The West Virginia House of Delegates passed legislation Wednesday that will have a negative impact on racing (here).
The legislation, which passed the House by a 72-25 margin, now heads to the state Senate, where it has been assigned to the Finance Committee. In order to close a budget deficit, the legislation slices the amount of slots revenue going to purses and to breeding by 10 percent each — not the 15 percent in the bill’s original language but still substantial.
The legislation also has the backing of Governor Earl Ray Tomblin. In its original format, with a 15 percent reduction, the Charles Town Horsemen’s Benevolent and Protective Association (HBPA), which represents Charles Town’s horsemen, estimated that it could cost horsemen “approximately $6 million.”
“Reductions like those proposed in H.B. 4333 would be devastating to the horse racing industry in West Virginia,” the organization said in a statement to its members.
The West Virginia Thoroughbred Breeders Association had a similar response. The proposed cuts, WVTBA vice-president Martin Blaylock wrote, “will hurt each and every one of us involved in the Thoroughbred industry in West Virginia.”

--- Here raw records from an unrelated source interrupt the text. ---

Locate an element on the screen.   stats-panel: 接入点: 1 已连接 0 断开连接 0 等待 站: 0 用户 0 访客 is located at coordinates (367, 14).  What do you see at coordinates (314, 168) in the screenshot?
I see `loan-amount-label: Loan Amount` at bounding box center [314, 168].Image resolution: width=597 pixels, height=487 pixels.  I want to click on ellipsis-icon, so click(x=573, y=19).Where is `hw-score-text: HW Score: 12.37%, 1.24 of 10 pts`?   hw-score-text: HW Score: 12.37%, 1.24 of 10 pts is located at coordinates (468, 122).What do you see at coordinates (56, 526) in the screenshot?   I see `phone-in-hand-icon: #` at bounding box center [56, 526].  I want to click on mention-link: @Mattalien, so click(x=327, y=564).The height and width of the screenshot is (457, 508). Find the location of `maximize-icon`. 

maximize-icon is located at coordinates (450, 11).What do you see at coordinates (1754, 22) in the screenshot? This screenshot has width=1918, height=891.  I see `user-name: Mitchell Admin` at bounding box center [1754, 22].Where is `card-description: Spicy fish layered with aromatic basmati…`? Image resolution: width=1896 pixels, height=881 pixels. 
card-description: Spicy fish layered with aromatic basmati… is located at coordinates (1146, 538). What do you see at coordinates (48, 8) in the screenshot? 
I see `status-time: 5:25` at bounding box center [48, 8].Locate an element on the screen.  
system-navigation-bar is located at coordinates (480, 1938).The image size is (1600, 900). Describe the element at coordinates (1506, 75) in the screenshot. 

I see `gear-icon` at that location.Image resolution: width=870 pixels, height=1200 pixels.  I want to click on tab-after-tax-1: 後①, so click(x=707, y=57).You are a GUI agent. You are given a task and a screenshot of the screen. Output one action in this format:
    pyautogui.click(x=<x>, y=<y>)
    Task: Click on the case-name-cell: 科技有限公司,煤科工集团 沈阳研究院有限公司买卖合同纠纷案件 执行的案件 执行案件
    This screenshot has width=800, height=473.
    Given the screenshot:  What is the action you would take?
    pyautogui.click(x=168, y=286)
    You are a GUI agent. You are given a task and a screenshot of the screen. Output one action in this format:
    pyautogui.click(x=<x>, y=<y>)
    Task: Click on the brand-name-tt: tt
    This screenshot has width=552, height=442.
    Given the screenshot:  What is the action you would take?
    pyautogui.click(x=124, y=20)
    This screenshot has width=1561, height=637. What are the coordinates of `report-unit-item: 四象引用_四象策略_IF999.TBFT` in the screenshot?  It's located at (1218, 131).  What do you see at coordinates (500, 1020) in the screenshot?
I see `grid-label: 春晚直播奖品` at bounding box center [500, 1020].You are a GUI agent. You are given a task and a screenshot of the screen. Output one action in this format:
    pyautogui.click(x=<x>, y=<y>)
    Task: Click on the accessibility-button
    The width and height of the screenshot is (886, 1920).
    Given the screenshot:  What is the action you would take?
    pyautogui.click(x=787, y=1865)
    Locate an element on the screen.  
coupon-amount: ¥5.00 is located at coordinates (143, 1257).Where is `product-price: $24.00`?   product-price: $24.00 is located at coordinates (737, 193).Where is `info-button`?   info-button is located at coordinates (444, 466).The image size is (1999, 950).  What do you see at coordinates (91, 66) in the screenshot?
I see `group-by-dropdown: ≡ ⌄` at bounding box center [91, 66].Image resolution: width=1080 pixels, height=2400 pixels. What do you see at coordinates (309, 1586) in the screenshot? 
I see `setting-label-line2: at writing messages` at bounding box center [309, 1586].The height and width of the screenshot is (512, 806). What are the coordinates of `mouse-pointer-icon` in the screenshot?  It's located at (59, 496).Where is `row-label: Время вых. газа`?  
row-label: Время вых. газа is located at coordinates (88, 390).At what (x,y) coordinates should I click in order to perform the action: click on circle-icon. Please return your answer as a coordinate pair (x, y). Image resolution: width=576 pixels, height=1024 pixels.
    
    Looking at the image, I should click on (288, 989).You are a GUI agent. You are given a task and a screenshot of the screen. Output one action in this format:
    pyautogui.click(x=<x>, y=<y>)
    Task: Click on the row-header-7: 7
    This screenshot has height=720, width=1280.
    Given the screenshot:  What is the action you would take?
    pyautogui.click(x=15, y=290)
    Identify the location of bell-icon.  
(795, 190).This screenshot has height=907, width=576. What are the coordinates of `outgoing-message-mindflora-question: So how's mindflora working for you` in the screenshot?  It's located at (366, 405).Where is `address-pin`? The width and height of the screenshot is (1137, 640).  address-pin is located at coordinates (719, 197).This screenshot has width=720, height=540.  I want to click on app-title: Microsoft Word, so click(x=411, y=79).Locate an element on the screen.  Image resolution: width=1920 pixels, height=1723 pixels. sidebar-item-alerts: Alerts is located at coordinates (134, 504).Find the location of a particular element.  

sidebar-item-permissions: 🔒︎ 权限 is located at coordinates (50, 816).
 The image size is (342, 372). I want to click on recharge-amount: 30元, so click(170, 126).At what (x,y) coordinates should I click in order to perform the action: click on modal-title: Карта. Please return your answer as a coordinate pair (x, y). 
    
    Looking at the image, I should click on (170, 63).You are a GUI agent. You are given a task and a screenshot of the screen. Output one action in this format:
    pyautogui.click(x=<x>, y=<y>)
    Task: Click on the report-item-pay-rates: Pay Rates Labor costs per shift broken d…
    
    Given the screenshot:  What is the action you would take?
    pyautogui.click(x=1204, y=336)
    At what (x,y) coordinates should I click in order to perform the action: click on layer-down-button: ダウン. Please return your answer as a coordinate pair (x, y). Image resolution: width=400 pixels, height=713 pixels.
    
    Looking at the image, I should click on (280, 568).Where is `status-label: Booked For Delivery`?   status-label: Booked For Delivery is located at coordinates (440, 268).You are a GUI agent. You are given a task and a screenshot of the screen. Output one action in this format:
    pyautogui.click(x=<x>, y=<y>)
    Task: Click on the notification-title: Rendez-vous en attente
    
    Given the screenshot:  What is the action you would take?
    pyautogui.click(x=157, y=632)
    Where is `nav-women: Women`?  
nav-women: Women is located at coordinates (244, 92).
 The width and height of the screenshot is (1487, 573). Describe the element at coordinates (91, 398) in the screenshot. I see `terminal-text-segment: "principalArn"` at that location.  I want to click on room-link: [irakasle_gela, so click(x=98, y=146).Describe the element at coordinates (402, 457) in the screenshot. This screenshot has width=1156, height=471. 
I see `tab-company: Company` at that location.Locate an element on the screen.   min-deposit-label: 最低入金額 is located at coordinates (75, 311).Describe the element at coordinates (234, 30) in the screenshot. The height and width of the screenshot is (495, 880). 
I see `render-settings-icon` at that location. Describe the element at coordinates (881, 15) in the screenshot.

Dan Greathouse, a Hancock County commissioner, told the The Intelligencer/Wheeling News-Register that he has both immediate and long-term concerns with the cuts. In the long run, he said, “I’m concerned we’re going to lose some of our horse breeders here.”
On top of that, there’s the matter of purses. These cuts, he suggested, might take a whack out of the state’s top racing events, like Mountaineer Park’s West Virginia Derby. With lower purses, he said, “It will be difficult to attract good horses.”